Search code examples
tensorflowgradientderivativeactivationrelu

How to simulate ReLU gradient with tf.GradientTape


TensorFlow has a feature called GradientTape, kinda getting gradients using Monte Carlo method(?).

I'm trying to simulate the gradient of ReLU but this doesn't work on the negative half of X.

#colab or ipython reset
%reset -f

#libs
import tensorflow as tf;

#init
tf.enable_eager_execution();

#code
x = tf.convert_to_tensor([-3,-2,-1,0,1,2,3],dtype=tf.float32);

with tf.GradientTape() as t:
  t.watch(x);
  y = fx = x; #THIS IS JUST THE POSITIVE HALF OF X

dy_dx = t.gradient(y,x);
print(dy_dx); 

Guess I have to change something at the line y = fx = x, like adding a if x<=0 but can't figure out how.

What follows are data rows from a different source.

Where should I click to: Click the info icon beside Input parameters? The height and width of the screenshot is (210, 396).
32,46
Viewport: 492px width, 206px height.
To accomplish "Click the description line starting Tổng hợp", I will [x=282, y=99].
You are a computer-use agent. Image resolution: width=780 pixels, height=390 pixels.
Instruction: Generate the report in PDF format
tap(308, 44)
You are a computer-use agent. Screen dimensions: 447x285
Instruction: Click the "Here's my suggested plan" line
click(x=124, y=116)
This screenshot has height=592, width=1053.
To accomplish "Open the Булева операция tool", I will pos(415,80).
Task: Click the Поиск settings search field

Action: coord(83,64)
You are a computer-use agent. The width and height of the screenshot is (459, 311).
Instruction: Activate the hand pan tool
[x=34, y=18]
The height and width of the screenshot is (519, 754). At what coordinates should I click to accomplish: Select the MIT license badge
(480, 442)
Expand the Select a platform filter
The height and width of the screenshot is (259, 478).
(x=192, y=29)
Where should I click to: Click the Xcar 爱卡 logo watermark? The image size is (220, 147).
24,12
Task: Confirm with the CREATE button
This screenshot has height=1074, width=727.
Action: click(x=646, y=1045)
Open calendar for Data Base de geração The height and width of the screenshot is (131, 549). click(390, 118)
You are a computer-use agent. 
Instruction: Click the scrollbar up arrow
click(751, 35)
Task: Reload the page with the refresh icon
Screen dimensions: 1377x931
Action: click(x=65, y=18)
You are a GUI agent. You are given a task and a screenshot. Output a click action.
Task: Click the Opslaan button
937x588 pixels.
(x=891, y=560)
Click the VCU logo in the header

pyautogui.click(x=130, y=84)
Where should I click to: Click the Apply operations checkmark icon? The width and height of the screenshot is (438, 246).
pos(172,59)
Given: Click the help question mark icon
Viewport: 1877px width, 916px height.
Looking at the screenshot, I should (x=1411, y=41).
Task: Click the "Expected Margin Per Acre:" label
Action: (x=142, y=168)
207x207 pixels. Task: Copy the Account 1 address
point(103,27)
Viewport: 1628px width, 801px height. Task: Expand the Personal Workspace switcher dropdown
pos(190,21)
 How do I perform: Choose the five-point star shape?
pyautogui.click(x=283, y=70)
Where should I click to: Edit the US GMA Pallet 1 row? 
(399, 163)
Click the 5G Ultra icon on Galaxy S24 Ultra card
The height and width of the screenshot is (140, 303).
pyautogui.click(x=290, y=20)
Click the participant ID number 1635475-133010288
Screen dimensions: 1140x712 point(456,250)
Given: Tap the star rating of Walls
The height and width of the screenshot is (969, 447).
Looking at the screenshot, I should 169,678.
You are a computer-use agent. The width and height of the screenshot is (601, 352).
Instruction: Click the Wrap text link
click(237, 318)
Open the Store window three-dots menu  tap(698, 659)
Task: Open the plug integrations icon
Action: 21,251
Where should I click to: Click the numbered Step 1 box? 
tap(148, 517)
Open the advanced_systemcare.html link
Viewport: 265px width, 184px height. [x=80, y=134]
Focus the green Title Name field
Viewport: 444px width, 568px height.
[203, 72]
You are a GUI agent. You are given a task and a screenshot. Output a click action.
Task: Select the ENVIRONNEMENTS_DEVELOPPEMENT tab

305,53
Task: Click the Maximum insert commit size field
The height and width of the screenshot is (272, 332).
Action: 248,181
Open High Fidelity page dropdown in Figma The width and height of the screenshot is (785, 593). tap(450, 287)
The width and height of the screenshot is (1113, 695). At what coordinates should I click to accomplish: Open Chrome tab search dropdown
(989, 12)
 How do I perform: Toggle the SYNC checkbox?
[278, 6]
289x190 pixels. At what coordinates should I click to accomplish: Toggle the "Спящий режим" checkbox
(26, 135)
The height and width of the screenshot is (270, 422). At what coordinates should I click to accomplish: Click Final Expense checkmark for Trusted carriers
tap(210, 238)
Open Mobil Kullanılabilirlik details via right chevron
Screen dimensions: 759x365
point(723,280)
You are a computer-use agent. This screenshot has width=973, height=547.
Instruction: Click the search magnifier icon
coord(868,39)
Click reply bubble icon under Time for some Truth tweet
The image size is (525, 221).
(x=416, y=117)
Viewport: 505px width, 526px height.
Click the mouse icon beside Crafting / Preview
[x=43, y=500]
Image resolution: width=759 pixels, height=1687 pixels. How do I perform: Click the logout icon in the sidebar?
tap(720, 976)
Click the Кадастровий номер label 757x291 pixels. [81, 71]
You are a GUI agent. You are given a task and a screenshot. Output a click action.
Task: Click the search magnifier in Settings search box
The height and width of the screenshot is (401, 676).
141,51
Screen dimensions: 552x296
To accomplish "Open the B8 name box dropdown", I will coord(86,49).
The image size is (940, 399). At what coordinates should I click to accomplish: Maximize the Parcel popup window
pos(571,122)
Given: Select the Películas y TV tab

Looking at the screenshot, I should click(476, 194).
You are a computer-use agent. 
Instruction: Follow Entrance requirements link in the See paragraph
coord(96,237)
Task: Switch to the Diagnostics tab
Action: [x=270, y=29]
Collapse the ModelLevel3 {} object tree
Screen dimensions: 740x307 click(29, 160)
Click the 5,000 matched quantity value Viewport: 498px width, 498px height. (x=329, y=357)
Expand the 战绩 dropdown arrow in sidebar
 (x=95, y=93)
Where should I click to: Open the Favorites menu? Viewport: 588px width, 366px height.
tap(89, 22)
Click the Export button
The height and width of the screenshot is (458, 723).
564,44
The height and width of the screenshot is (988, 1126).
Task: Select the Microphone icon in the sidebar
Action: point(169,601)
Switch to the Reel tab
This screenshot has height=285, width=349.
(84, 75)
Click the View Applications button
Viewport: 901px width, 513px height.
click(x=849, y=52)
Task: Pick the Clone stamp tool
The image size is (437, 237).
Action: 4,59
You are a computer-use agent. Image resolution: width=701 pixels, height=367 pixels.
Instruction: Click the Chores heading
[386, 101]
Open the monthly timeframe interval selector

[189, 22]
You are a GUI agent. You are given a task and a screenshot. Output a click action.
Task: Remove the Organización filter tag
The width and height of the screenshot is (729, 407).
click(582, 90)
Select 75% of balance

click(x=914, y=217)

The above code prints out:

tf.Tensor([1. 1. 1. 1. 1. 1. 1.], shape=(7,), dtype=float32)

But it is wanted to be:

tf.Tensor([0. 0. 0. 0. 1. 1. 1.], shape=(7,), dtype=float32)

Solution

  • The following grad function simulate the conditional X of ReLU function but I don't know whether it's the proposed, suggested way to do it:

    #ipython
    %reset -f
    
    #libs
    import tensorflow as tf;
    import numpy      as np;
    
    #init
    tf.enable_eager_execution();
    
    #code
    X = tf.convert_to_tensor([-3,-2,-1,0,1,2,3], dtype=tf.float32);
    
    with tf.GradientTape() as T:
      T.watch(X);
      Y = Fx = X;
    #end with
    
    Dy_Dx = T.gradient(Y,X);
    #print(Dy_Dx);
    
    #get gradient of function Fx with conditional X
    def grad(Y,At):
      if (At<=0): return 0;
    
      for I in range(len(X)):
        if X[I].numpy()==At:
          return Dy_Dx[I].numpy();
    #end def
    
    print(grad(Y,-3));
    print(grad(Y,-2));
    print(grad(Y,-1));
    print(grad(Y,-0));
    print(grad(Y,1));
    print(grad(Y,2));
    print(grad(Y,3));
    
    print("\nDone.");
    #eof